Sluchan entered the TV world on the ground floor. A few months shy of graduating from Penn, he’d had one of those Oh-crap-I have-no-idea-what-I’m-doing-with-the-rest-of-my-life moments so familiar to liberal-arts majors. A friend’s older sister worked for ABC News. Sluchan loved television and was well-versed in history and current events. Why not give it a try? he thought.

He landed a phone interview, then didn’t hear back for nearly three months. The call eventually came in August of 1993. Would he like to come work as a production secretary?

“If ABC News is offering a job, you don’t turn them down,” he says now. In his “very entry-level” position, he booked travel and crews and began to learn about budgets. “I liked it,” he says, “but that wasn’t where my passion was.”

He discovered his true calling while on vacation in Los Angeles, walking through the West Coast branch of ABC, surrounded by posters of Mork nanu-nanu-ing and Richie Cunningham slurping a malt. For the first time, he thought about the behind-the-scenes people who coined Fonzie’s signature Ayyy and created tangled situations for Laverne and Shirley to unravel.

“I realized there was this whole other side of television that I’d never even thought of,” he says. “Suddenly I was very determined to get a job at ABC—but in entertainment.”
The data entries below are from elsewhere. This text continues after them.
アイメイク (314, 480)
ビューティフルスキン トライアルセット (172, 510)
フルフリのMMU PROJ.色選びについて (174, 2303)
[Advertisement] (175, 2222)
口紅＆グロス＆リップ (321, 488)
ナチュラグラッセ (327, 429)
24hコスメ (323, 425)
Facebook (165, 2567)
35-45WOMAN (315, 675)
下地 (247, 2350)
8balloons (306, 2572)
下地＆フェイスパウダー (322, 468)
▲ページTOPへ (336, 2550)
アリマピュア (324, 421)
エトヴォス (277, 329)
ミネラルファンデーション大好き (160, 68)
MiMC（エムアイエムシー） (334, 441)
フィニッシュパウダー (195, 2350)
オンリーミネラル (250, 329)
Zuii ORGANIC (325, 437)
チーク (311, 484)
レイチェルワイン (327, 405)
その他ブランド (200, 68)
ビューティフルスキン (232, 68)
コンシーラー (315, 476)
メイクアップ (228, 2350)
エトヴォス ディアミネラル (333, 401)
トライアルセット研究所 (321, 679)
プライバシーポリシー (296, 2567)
Sluchan eventually landed in ABC’s business-affairs department on the West Coast, then became assistant to the network’s head of movies and miniseries. TV movies were big business at the time, and ABC produced about 35 each year, he says. That output ranged from the wacky-titled (She Woke Up Pregnant) to the big-starred (First Do No Harm with Meryl Streep and Allison Janney) to the eerie (a Shining miniseries based on Stephen King’s book). He left for Cosgrove-Meurer Productions in 1998 and arrived at USA Network the following year. He’s been there in a variety of roles ever since, and in 2010 was named an Amazing Gay Man in Showbiz by the Professional Organization of Women in Entertainment Reaching Up (POWER UP) for his work in television and on the Outfest board of directors.

Now in the midst of a two-year term on the board of governors for the Academy of Television Arts and Sciences—the group that gives out Emmy awards—Sluchan says he gets to “vote for fun categories” and, of course, attend both the Emmys and the Creative Arts Emmys. A pretty cool switch for the kid who grew up watching it all at home.